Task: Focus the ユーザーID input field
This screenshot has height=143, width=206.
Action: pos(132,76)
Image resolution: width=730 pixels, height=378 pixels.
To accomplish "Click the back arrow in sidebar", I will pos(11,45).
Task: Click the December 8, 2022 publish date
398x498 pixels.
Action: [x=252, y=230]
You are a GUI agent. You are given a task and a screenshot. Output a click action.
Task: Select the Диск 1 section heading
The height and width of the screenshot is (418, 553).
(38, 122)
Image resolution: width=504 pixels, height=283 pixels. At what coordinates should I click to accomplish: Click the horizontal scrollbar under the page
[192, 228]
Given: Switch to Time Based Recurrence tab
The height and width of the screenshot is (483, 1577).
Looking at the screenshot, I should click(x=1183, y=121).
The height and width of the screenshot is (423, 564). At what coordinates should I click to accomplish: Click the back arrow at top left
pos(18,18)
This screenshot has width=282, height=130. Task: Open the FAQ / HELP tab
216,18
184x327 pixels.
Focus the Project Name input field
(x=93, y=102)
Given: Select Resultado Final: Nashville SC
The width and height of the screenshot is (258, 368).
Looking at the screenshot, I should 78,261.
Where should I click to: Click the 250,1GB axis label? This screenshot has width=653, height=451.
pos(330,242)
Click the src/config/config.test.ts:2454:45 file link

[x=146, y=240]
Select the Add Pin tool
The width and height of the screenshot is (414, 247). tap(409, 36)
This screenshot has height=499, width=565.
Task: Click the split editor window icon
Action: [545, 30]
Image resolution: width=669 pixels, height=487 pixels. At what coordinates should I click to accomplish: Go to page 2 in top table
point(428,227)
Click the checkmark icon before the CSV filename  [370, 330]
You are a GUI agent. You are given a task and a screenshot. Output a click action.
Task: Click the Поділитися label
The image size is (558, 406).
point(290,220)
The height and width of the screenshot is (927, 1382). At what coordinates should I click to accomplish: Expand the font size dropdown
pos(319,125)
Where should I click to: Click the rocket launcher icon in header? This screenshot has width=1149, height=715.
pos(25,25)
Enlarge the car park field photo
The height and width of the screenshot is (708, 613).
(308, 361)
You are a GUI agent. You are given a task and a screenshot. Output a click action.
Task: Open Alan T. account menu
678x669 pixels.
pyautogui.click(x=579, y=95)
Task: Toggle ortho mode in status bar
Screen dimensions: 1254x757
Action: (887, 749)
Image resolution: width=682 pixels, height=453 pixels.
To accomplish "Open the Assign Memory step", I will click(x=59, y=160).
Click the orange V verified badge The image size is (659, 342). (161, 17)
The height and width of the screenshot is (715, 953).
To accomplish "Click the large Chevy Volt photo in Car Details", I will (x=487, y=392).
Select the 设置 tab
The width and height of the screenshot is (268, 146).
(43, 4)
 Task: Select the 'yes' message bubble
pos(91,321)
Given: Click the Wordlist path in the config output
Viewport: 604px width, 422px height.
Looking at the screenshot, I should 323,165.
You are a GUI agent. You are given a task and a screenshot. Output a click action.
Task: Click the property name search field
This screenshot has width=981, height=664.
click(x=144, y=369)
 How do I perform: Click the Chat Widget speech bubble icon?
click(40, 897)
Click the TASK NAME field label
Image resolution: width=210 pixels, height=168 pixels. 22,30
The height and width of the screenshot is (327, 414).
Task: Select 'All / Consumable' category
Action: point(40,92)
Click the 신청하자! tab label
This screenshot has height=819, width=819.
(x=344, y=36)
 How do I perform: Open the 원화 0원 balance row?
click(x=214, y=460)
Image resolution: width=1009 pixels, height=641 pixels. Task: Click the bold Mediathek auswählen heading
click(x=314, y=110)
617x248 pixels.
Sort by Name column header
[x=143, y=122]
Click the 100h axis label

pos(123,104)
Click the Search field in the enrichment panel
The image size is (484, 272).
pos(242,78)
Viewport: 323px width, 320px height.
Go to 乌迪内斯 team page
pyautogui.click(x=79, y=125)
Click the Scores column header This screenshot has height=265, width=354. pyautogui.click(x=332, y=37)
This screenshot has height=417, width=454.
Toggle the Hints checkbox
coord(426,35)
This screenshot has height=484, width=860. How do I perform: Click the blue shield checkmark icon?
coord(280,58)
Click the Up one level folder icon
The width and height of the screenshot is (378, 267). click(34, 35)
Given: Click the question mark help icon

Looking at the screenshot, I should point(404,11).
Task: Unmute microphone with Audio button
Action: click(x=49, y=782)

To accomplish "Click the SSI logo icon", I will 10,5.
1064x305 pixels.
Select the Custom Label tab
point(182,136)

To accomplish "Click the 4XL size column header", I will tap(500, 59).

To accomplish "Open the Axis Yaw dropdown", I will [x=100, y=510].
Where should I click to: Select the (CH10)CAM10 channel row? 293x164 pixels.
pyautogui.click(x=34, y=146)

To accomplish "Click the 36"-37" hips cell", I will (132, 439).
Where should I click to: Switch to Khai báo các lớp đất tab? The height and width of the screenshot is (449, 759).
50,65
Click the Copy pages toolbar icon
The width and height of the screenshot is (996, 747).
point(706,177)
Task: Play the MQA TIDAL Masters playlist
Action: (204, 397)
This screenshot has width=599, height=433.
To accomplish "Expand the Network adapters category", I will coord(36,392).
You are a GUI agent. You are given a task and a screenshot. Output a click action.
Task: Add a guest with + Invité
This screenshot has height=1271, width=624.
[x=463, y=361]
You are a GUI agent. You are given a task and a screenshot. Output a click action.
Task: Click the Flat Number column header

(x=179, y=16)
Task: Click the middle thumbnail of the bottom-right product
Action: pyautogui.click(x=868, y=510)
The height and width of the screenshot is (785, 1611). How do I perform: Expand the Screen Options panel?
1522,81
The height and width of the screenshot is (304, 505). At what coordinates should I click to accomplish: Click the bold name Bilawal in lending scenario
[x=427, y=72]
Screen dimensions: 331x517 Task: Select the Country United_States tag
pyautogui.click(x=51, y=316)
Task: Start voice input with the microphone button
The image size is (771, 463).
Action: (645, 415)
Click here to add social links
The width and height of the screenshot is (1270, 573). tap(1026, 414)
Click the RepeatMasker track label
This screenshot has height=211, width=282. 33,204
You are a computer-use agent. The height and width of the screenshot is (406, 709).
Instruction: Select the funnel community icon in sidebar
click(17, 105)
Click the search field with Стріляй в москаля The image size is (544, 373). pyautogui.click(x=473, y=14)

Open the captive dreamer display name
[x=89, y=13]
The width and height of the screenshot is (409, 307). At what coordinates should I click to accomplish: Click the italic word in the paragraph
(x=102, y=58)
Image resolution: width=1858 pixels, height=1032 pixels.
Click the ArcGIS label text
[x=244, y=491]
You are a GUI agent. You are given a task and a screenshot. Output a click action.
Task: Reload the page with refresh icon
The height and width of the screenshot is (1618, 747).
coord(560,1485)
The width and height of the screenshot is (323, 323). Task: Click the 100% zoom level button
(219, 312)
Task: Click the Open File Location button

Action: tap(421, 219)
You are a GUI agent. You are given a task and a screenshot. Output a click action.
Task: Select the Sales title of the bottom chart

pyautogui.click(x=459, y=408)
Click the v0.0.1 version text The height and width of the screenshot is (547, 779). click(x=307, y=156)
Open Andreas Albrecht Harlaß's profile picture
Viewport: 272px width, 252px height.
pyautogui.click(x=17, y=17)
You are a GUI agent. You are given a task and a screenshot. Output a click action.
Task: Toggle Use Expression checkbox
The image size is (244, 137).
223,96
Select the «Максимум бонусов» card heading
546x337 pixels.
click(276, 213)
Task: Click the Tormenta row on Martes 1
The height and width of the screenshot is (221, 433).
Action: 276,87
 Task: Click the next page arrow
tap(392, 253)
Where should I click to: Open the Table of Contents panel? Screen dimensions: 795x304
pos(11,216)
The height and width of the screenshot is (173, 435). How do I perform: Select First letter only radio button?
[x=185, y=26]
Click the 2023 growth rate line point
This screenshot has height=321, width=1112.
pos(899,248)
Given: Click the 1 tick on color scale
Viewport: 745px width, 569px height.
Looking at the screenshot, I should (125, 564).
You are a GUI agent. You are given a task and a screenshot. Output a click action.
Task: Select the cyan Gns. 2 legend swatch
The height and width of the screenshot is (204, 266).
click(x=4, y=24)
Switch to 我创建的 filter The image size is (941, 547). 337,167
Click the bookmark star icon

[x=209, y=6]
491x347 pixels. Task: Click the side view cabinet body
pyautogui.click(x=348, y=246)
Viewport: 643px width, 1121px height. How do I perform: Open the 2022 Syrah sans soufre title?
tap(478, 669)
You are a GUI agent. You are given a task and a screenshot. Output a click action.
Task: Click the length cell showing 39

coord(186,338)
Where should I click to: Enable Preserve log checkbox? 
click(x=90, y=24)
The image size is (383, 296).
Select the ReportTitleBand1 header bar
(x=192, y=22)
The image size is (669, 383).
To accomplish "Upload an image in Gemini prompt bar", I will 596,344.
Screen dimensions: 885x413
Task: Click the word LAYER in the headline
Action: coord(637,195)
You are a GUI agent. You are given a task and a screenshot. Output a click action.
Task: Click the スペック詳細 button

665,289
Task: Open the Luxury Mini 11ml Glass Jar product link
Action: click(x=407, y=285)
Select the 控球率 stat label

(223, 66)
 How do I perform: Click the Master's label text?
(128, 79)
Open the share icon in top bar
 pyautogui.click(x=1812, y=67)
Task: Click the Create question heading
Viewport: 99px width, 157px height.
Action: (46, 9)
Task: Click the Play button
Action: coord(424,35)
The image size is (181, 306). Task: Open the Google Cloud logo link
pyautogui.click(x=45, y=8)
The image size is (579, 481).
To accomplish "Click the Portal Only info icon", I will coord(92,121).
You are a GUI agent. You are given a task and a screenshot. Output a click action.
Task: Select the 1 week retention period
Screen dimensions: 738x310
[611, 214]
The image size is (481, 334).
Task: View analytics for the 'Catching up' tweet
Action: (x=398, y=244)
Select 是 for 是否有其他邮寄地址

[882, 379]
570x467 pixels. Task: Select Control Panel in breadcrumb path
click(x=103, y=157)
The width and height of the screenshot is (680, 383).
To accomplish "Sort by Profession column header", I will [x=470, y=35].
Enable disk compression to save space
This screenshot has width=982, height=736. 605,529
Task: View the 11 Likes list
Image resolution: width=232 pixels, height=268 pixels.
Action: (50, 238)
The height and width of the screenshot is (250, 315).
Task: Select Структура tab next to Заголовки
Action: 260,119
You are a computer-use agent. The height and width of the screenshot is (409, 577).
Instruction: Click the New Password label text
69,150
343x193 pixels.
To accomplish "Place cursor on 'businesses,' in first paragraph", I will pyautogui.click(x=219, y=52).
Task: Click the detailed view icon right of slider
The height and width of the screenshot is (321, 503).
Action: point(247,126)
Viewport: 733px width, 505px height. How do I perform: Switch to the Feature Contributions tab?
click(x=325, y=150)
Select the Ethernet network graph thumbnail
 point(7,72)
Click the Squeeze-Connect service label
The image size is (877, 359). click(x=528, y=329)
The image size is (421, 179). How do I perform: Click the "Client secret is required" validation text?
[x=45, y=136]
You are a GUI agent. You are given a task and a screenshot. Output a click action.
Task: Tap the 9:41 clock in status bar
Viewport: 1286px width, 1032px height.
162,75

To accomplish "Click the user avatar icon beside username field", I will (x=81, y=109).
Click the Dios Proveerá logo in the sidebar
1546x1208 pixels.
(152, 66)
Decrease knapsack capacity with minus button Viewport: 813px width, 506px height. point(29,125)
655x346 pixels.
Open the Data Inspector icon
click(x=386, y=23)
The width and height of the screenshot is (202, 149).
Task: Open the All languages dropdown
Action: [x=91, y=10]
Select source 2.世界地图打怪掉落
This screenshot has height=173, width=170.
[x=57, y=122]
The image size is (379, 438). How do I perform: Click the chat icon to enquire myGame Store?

■ ■ ■ ■

# Exercise objective
If a line in the material above contains "computer", show that line.

# Exercise solution
You are a computer-use agent. The height and width of the screenshot is (406, 709).
You are a computer-use agent. The height and width of the screenshot is (409, 577).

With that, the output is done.